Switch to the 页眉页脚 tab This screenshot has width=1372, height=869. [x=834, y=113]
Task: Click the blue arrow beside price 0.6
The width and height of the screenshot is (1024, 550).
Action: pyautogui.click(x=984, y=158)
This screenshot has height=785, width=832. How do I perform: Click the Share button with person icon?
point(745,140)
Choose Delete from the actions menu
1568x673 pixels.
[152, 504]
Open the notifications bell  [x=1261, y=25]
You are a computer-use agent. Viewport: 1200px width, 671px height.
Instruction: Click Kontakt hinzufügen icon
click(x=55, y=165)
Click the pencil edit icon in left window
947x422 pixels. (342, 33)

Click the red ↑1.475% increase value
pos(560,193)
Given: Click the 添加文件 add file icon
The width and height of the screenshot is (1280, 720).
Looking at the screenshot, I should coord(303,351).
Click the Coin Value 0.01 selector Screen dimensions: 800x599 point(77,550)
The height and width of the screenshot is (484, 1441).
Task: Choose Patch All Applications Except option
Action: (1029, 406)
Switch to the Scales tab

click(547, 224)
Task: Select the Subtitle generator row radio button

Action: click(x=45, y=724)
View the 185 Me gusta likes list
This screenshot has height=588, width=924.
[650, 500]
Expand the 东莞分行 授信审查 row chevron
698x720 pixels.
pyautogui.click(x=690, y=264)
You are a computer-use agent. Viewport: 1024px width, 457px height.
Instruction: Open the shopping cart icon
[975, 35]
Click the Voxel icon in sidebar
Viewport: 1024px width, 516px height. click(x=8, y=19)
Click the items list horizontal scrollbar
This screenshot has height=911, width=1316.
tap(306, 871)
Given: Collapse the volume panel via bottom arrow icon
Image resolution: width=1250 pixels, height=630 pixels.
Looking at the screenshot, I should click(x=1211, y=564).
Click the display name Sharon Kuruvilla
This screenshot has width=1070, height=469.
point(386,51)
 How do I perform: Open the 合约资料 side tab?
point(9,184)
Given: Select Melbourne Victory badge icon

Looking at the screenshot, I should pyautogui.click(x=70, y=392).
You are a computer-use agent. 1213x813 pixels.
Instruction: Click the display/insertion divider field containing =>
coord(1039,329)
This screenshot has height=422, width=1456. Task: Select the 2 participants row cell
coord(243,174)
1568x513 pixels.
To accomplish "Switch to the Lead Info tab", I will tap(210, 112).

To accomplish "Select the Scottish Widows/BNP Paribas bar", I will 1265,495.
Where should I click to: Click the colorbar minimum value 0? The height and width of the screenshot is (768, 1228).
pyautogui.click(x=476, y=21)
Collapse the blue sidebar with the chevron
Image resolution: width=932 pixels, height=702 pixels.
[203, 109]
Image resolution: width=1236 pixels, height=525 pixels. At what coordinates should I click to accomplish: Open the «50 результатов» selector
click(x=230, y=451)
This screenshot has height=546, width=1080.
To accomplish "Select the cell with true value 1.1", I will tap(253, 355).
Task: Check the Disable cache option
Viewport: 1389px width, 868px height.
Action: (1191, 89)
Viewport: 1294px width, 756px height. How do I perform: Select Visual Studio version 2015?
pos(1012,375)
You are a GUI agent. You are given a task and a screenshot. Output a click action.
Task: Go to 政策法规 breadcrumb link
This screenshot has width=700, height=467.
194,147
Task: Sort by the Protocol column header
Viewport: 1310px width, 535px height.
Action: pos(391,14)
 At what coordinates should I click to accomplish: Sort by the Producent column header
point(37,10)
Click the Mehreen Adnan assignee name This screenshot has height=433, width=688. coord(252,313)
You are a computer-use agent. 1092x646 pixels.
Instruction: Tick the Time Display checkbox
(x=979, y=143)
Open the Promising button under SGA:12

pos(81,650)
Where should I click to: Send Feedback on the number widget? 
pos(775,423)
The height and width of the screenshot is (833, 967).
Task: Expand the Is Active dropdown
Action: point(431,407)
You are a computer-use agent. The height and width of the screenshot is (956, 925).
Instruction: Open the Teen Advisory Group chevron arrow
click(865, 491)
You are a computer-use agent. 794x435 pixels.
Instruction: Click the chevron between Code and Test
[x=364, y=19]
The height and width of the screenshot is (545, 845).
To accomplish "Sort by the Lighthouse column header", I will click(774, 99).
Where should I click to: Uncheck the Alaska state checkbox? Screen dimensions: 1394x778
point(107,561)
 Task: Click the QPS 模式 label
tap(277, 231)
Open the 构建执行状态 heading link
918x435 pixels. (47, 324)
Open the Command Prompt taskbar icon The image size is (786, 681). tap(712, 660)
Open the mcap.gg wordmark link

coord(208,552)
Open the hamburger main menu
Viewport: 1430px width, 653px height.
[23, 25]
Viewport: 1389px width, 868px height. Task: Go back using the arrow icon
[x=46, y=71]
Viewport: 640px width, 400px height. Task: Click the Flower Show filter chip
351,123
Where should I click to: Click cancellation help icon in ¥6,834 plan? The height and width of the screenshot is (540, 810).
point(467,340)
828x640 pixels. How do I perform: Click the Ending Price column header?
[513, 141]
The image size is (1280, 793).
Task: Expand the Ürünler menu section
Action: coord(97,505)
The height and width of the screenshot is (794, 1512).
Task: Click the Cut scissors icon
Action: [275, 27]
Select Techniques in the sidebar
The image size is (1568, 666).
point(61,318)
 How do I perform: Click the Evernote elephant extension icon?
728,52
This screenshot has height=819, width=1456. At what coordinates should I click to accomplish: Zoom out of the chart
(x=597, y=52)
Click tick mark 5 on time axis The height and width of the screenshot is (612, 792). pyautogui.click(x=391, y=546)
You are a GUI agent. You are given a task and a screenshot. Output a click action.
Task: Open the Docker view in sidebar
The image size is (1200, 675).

— Exercise directions —
For each line in the records that holds "will", show that line as it stands.

— Written solution —
To accomplish "Switch to the Lead Info tab", I will tap(210, 112).
To accomplish "Select the Scottish Widows/BNP Paribas bar", I will 1265,495.
To accomplish "Select the cell with true value 1.1", I will tap(253, 355).
To accomplish "Sort by the Lighthouse column header", I will click(774, 99).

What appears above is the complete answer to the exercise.